-- Dataset records follows --

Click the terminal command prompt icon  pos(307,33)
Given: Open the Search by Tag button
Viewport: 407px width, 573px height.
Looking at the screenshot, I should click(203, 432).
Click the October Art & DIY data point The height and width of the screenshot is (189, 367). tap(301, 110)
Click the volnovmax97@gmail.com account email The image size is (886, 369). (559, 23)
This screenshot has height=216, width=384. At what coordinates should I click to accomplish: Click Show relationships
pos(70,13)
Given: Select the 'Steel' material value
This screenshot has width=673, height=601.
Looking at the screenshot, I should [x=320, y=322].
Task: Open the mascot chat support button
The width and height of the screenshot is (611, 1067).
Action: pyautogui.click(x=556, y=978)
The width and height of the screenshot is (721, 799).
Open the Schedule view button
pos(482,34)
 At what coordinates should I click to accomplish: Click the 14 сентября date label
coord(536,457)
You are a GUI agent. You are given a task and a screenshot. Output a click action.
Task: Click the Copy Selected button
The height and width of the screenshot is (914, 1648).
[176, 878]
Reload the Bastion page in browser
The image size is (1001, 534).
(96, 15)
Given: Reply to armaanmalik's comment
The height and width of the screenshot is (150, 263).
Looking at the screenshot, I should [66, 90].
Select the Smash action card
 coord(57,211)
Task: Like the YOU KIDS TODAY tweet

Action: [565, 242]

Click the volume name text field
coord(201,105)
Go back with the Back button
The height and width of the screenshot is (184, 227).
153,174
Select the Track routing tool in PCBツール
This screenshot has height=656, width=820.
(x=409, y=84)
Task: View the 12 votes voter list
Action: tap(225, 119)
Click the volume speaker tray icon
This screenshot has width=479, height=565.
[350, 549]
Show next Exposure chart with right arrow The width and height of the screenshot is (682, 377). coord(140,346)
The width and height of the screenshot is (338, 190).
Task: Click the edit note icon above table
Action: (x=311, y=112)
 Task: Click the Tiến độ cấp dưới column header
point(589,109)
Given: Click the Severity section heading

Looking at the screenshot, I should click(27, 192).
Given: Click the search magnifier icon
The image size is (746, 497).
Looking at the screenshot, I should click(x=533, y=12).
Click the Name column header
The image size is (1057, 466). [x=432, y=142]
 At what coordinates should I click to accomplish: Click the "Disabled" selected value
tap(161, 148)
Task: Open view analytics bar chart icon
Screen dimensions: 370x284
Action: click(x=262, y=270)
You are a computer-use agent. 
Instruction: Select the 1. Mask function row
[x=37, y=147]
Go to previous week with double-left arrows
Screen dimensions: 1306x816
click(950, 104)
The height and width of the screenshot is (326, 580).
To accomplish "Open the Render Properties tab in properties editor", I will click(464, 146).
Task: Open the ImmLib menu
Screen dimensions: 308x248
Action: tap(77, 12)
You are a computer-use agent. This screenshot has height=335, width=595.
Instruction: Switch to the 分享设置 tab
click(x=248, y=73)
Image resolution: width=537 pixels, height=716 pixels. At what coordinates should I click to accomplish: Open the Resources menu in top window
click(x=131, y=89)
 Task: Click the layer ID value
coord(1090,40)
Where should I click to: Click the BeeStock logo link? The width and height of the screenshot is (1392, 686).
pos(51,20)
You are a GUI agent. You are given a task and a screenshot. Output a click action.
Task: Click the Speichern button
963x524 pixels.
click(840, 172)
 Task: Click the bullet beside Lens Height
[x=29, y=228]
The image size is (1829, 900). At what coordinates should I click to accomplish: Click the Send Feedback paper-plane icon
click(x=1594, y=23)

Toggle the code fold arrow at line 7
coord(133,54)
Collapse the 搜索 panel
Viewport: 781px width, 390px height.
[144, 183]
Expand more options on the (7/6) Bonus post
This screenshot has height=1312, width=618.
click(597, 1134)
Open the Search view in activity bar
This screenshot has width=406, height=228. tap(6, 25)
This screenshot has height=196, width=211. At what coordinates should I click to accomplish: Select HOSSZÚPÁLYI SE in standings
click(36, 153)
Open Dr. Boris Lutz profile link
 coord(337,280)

-- Dataset records concluded --

» **What the task requires**: Word for word, quote all of the data above.

» **Solution to the exercise**:
Click the terminal command prompt icon  pos(307,33)
Given: Open the Search by Tag button
Viewport: 407px width, 573px height.
Looking at the screenshot, I should click(203, 432).
Click the October Art & DIY data point The height and width of the screenshot is (189, 367). tap(301, 110)
Click the volnovmax97@gmail.com account email The image size is (886, 369). (559, 23)
This screenshot has height=216, width=384. At what coordinates should I click to accomplish: Click Show relationships
pos(70,13)
Given: Select the 'Steel' material value
This screenshot has width=673, height=601.
Looking at the screenshot, I should [x=320, y=322].
Task: Open the mascot chat support button
The width and height of the screenshot is (611, 1067).
Action: pyautogui.click(x=556, y=978)
The width and height of the screenshot is (721, 799).
Open the Schedule view button
pos(482,34)
 At what coordinates should I click to accomplish: Click the 14 сентября date label
coord(536,457)
You are a GUI agent. You are given a task and a screenshot. Output a click action.
Task: Click the Copy Selected button
The height and width of the screenshot is (914, 1648).
[176, 878]
Reload the Bastion page in browser
The image size is (1001, 534).
(96, 15)
Given: Reply to armaanmalik's comment
The height and width of the screenshot is (150, 263).
Looking at the screenshot, I should [66, 90].
Select the Smash action card
 coord(57,211)
Task: Like the YOU KIDS TODAY tweet

Action: [565, 242]

Click the volume name text field
coord(201,105)
Go back with the Back button
The height and width of the screenshot is (184, 227).
153,174
Select the Track routing tool in PCBツール
This screenshot has height=656, width=820.
(x=409, y=84)
Task: View the 12 votes voter list
Action: tap(225, 119)
Click the volume speaker tray icon
This screenshot has width=479, height=565.
[350, 549]
Show next Exposure chart with right arrow The width and height of the screenshot is (682, 377). coord(140,346)
The width and height of the screenshot is (338, 190).
Task: Click the edit note icon above table
Action: (x=311, y=112)
 Task: Click the Tiến độ cấp dưới column header
point(589,109)
Given: Click the Severity section heading

Looking at the screenshot, I should click(27, 192).
Given: Click the search magnifier icon
The image size is (746, 497).
Looking at the screenshot, I should click(x=533, y=12).
Click the Name column header
The image size is (1057, 466). [x=432, y=142]
 At what coordinates should I click to accomplish: Click the "Disabled" selected value
tap(161, 148)
Task: Open view analytics bar chart icon
Screen dimensions: 370x284
Action: click(x=262, y=270)
You are a computer-use agent. 
Instruction: Select the 1. Mask function row
[x=37, y=147]
Go to previous week with double-left arrows
Screen dimensions: 1306x816
click(950, 104)
The height and width of the screenshot is (326, 580).
To accomplish "Open the Render Properties tab in properties editor", I will click(464, 146).
Task: Open the ImmLib menu
Screen dimensions: 308x248
Action: tap(77, 12)
You are a computer-use agent. This screenshot has height=335, width=595.
Instruction: Switch to the 分享设置 tab
click(x=248, y=73)
Image resolution: width=537 pixels, height=716 pixels. At what coordinates should I click to accomplish: Open the Resources menu in top window
click(x=131, y=89)
 Task: Click the layer ID value
coord(1090,40)
Where should I click to: Click the BeeStock logo link? The width and height of the screenshot is (1392, 686).
pos(51,20)
You are a GUI agent. You are given a task and a screenshot. Output a click action.
Task: Click the Speichern button
963x524 pixels.
click(840, 172)
 Task: Click the bullet beside Lens Height
[x=29, y=228]
The image size is (1829, 900). At what coordinates should I click to accomplish: Click the Send Feedback paper-plane icon
click(x=1594, y=23)

Toggle the code fold arrow at line 7
coord(133,54)
Collapse the 搜索 panel
Viewport: 781px width, 390px height.
[144, 183]
Expand more options on the (7/6) Bonus post
This screenshot has height=1312, width=618.
click(597, 1134)
Open the Search view in activity bar
This screenshot has width=406, height=228. tap(6, 25)
This screenshot has height=196, width=211. At what coordinates should I click to accomplish: Select HOSSZÚPÁLYI SE in standings
click(36, 153)
Open Dr. Boris Lutz profile link
 coord(337,280)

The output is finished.